Capacity factor is the fraction of energy actually produced over a period of time – usually a year – of what a generator has the capacity to produce.
Base load plants have capacity factors of 90% or more, because they are always running except for periods of maintenance (and occasional outages).
Other dispatchable plants have lower capacity factors, because they are called on only when needed to supply power above the base load.
For nondispatchable sources – i.e., ones that generate electricity according to wind speed and direction or sunlight rather than actual demand on the grid – capacity factor is determined by their fuel sources and the efficiency with which they are converted to electrical power.

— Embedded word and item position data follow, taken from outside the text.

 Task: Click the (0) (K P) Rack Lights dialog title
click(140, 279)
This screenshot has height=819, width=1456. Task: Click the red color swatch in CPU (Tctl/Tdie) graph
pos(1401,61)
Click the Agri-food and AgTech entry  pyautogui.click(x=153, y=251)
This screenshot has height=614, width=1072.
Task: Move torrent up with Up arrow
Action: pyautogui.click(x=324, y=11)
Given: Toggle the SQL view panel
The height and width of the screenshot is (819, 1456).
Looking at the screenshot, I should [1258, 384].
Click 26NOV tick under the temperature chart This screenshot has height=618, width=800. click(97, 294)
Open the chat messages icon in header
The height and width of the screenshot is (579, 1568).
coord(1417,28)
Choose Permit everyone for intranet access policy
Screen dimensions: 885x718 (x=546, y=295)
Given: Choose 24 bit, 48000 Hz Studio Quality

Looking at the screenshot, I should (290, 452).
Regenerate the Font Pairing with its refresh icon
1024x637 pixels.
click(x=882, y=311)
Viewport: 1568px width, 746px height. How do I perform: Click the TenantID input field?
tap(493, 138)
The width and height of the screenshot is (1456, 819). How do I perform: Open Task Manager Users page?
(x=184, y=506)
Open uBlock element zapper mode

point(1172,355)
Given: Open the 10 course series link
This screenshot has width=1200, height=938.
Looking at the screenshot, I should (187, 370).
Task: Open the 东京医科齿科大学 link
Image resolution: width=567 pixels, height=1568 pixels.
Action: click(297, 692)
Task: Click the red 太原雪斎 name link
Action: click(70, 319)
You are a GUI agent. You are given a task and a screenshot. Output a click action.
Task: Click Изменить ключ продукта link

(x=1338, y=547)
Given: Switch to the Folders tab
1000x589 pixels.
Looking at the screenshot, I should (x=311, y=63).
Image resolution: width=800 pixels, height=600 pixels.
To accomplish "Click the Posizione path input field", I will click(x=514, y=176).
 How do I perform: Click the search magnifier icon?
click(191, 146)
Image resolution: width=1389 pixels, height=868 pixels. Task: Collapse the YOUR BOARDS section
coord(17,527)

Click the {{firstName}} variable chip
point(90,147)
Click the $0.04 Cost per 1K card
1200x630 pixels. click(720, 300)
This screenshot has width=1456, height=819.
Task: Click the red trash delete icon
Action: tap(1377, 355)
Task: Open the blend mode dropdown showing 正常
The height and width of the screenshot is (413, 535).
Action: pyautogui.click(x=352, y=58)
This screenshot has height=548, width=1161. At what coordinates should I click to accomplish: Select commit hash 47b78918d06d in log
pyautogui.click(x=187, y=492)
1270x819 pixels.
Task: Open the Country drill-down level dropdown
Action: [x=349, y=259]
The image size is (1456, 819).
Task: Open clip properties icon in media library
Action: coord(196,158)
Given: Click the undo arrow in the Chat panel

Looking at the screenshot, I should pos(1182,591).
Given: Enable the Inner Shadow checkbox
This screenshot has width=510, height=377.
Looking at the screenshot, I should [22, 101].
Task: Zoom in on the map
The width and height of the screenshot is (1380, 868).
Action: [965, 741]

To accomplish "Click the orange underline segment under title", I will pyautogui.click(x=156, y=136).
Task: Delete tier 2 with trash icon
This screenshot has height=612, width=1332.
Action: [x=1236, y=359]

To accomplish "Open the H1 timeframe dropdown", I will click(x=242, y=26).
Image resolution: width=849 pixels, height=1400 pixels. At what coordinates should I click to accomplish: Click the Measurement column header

Wind turbines generate electricity at an annual average rate of 25%–35% of their capacity.
That means, for example, a 2-MW turbine may produce an annual total energy of 2 MW × 365 days × 24 hours × 0.25 = 4,380 MWh, or at an average rate of 2 MW × 0.25 = 0.5 MW.
The turbine, or any group of turbines, generates at or above its average rate (i.e., its capacity factor), however, only 40% of the time. When wind turbines do generate power, they do so at highly variable rates depending primarily on the wind speed.
Grid operators have to be able to call on the various generating plants as needed to meet demand. The ability to do so can be expressed as a plant’s capacity value, the percentage of time that it can be called on to provide power to the grid. It is a measure of dispatchability. The capacity value of most power plants is effectively 100%.
Wind turbines, however, can not be “called on” except by the wind, which has only a random relationship to user demand for electricity. Therefore, their capacity value is effectively zero. This means that to meet the needs of the grid, other – dispatchable – sources have to be maintained and built just as if wind turbines were not on the grid.